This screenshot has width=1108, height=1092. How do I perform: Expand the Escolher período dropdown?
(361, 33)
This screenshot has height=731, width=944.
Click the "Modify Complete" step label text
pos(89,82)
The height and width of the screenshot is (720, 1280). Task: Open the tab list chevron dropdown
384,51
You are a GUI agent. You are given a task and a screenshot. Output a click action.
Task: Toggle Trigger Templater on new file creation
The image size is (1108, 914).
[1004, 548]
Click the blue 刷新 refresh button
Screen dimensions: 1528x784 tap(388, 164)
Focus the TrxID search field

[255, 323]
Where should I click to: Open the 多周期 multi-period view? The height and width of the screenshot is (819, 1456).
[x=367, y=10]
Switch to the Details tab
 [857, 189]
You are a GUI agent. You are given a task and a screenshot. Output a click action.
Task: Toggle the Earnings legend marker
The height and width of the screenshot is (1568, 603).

* **GIVEN PROBLEM**
Count the lines in the items above that contain the string "Toggle", with case counting, and reply with the number alone.

* **ANSWER TO THE PROBLEM**
2